WHAT THIS TASK INVOLVES: Search through the entries for the word "computer" and copy every line that has it.

+++++

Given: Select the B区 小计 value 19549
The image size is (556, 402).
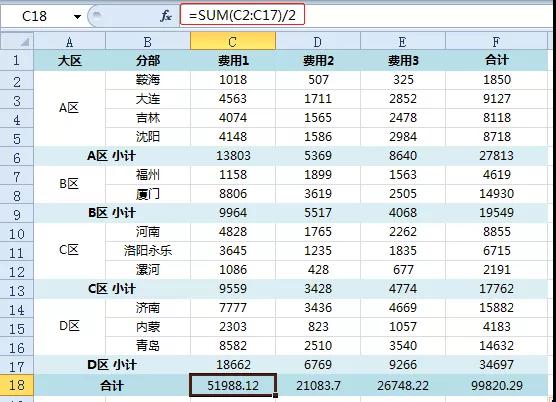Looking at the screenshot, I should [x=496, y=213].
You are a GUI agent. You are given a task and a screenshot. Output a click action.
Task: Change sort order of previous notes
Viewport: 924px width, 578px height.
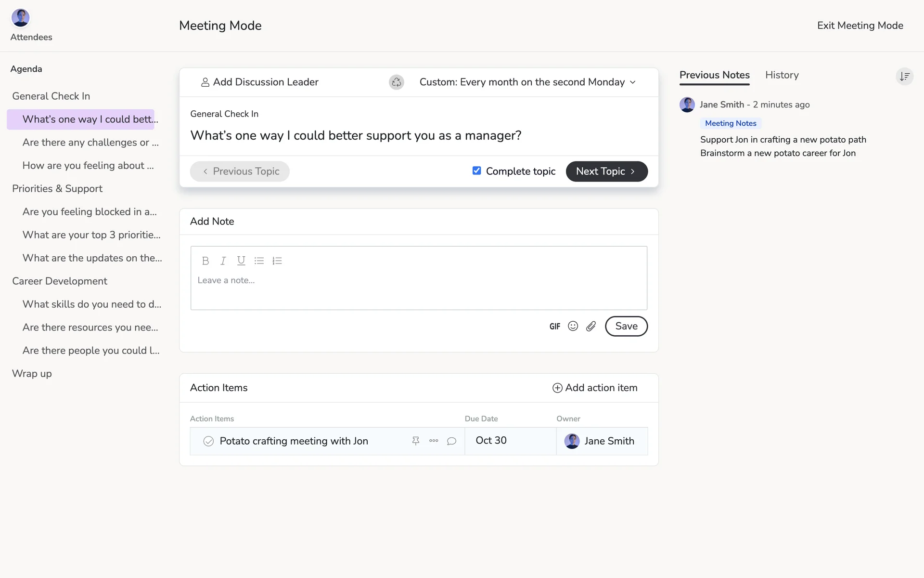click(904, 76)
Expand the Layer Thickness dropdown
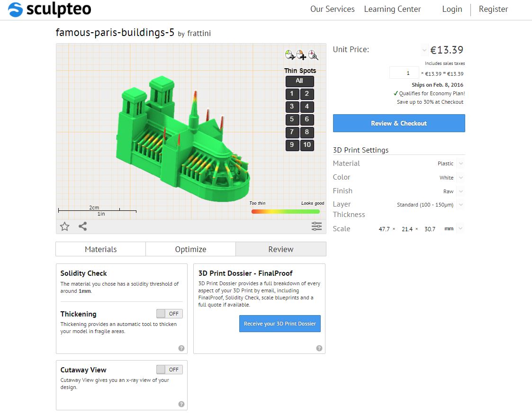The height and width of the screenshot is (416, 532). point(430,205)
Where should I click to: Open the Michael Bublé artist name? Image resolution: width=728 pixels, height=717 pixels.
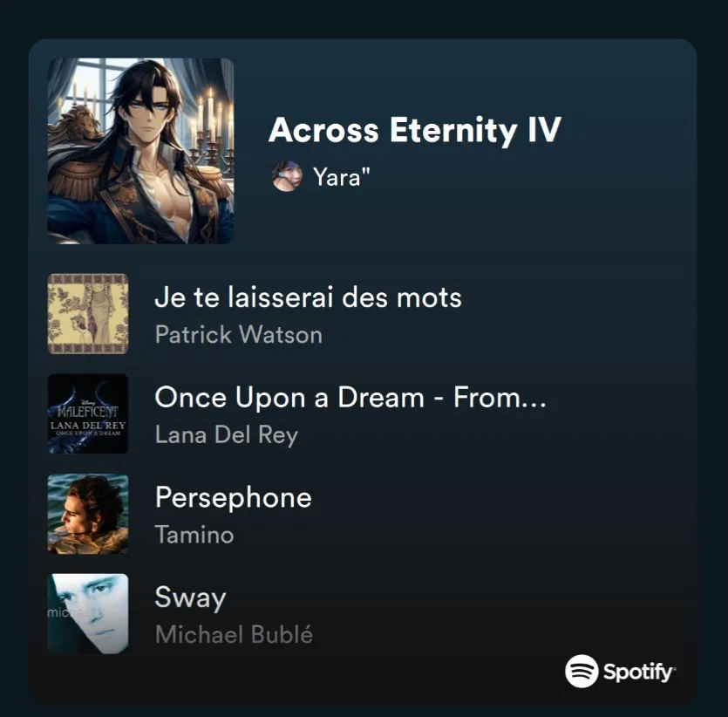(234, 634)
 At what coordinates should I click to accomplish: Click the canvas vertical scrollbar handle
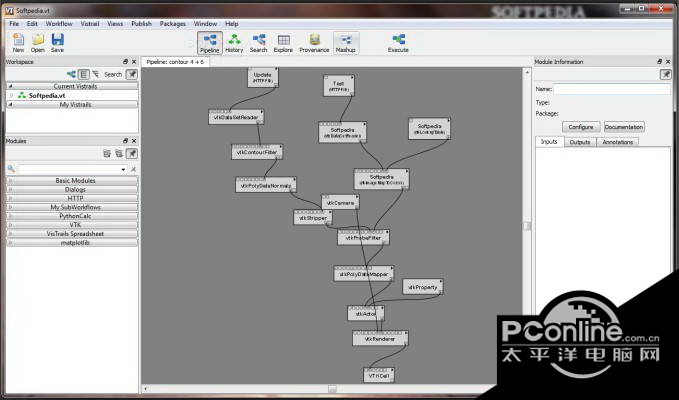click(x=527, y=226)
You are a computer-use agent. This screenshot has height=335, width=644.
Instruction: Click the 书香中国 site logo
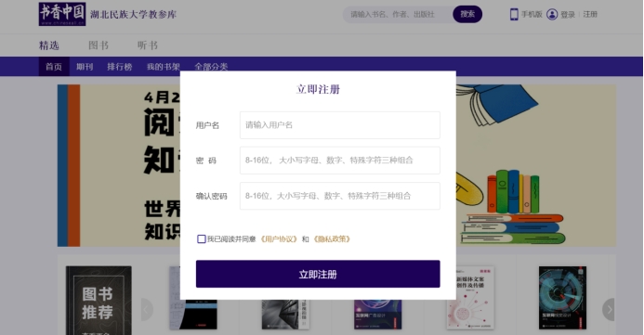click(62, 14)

+++++

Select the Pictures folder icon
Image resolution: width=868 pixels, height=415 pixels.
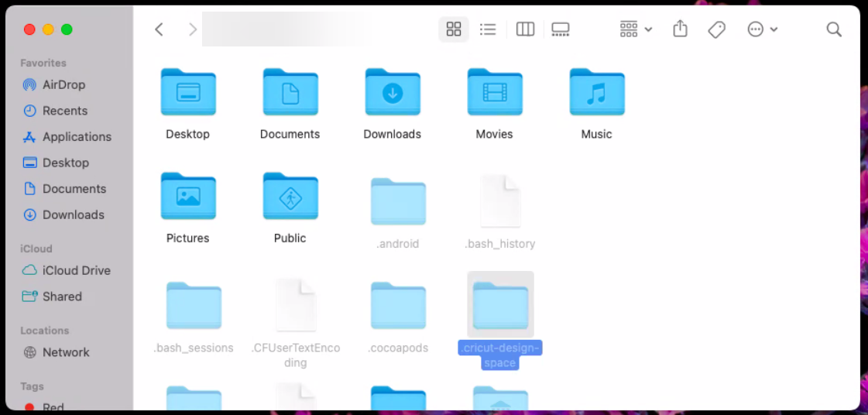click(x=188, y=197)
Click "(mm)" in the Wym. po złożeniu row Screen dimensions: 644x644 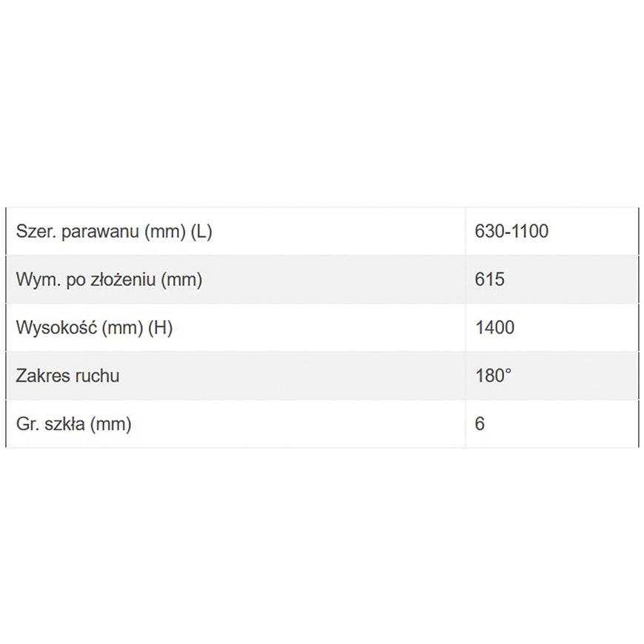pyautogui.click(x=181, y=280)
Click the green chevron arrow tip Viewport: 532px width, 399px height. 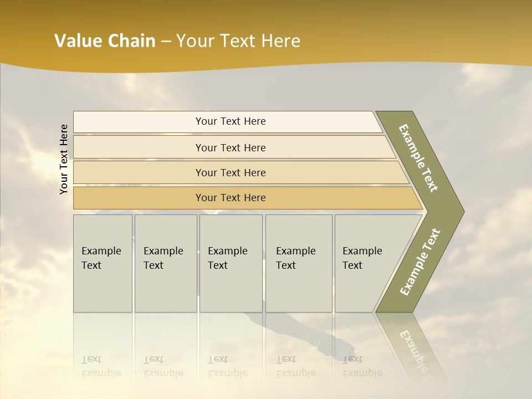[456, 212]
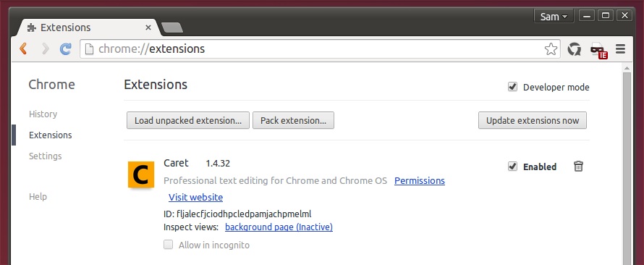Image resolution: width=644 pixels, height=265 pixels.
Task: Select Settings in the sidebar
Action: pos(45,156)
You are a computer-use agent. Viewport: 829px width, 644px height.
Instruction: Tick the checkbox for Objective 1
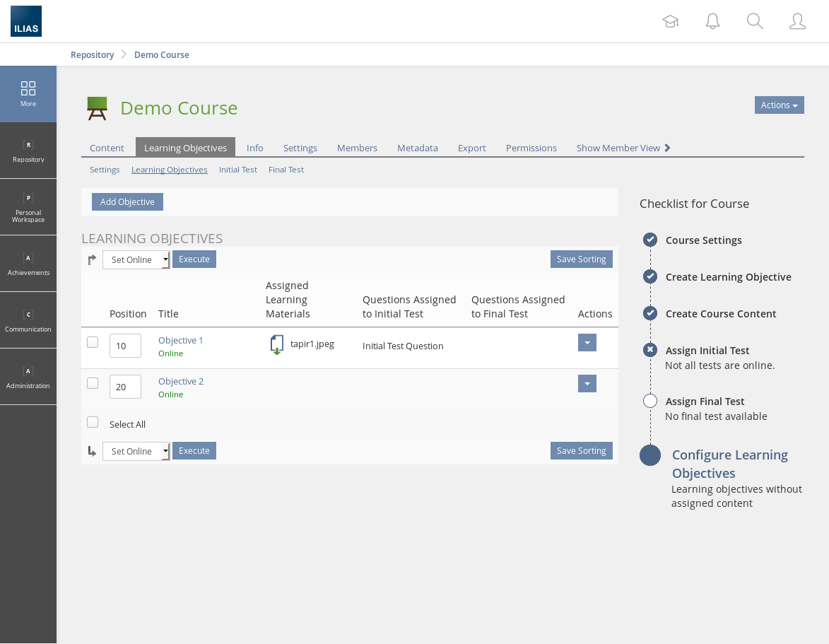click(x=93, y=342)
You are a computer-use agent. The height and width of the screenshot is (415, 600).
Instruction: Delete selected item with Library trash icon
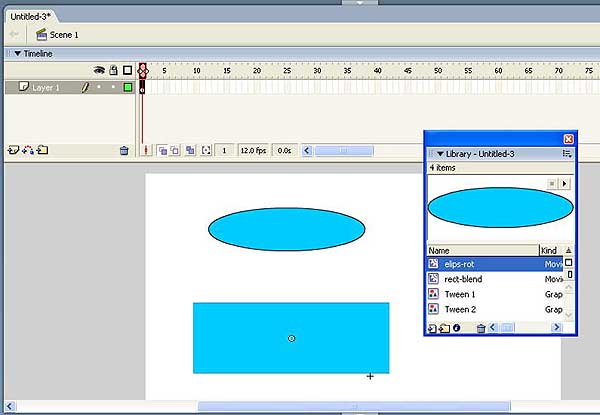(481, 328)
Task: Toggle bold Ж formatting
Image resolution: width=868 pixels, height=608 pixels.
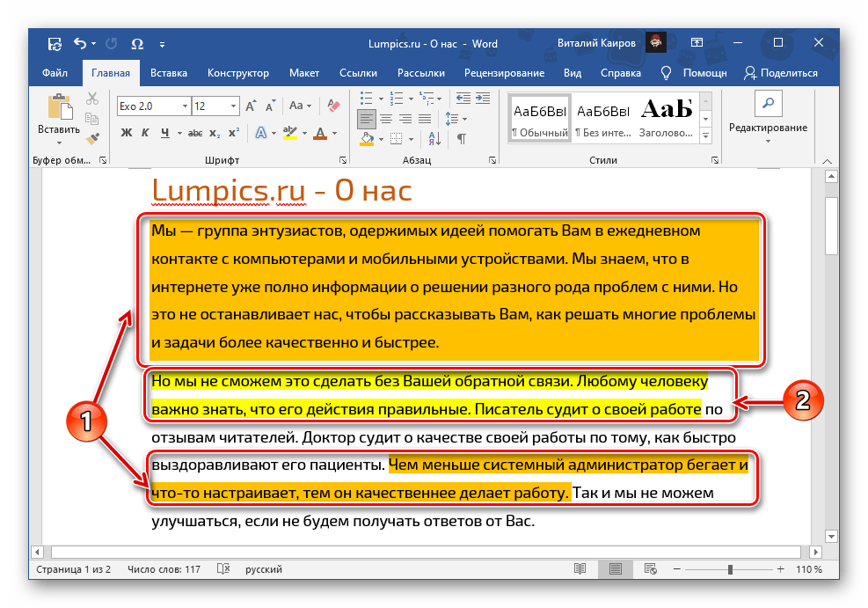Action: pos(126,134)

+++++

SOLUTION BELOW:
You are a computer-use agent. This screenshot has height=335, width=644.
You are a computer-use agent. Viewport: 829px width, 644px height.
You are a computer-use agent. The height and width of the screenshot is (415, 600).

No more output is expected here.